**Exercise prompt**
For this exercise, return exactly the lines of the material below that begin at the one with "Viewport: 630px width, 423px" and stop after the one with "You are a computer-use".

**Given information**
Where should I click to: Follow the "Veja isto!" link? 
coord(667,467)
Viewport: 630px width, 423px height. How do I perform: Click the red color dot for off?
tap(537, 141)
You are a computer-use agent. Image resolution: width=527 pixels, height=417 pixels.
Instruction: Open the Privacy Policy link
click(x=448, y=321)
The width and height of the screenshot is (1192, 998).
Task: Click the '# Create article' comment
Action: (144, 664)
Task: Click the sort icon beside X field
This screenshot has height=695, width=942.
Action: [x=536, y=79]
...
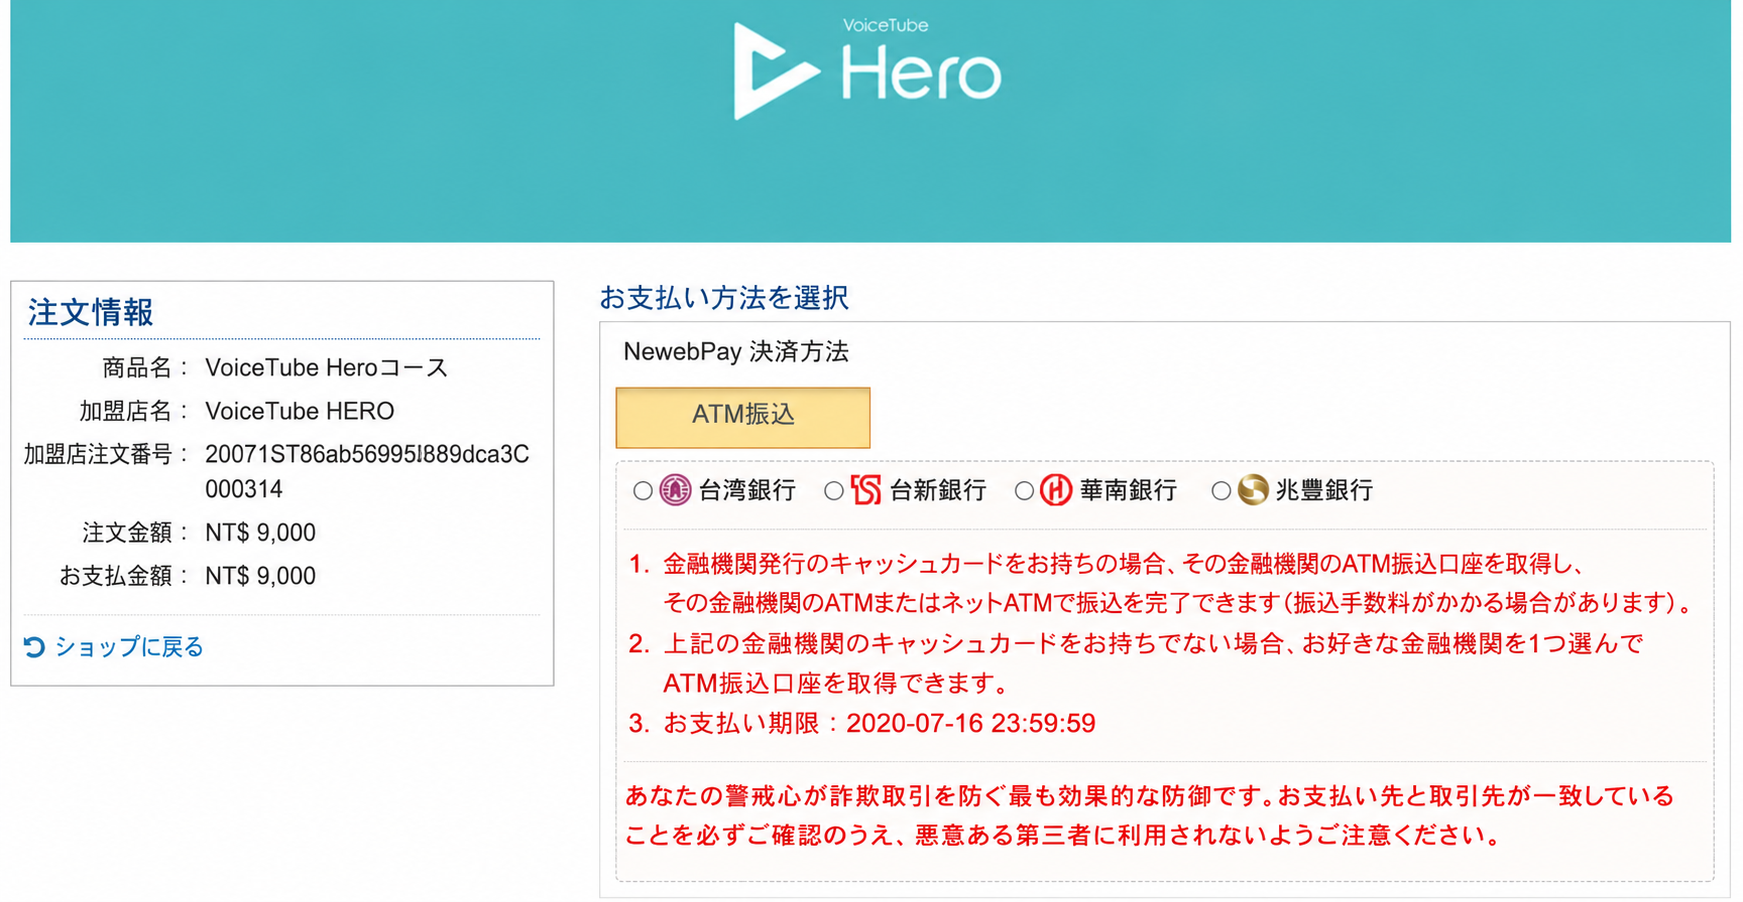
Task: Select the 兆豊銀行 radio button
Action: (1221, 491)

**Result of this task**
Viewport: 630px width, 423px height. How do I perform: Click the red color dot for off?
tap(537, 141)
You are a computer-use agent. Image resolution: width=527 pixels, height=417 pixels.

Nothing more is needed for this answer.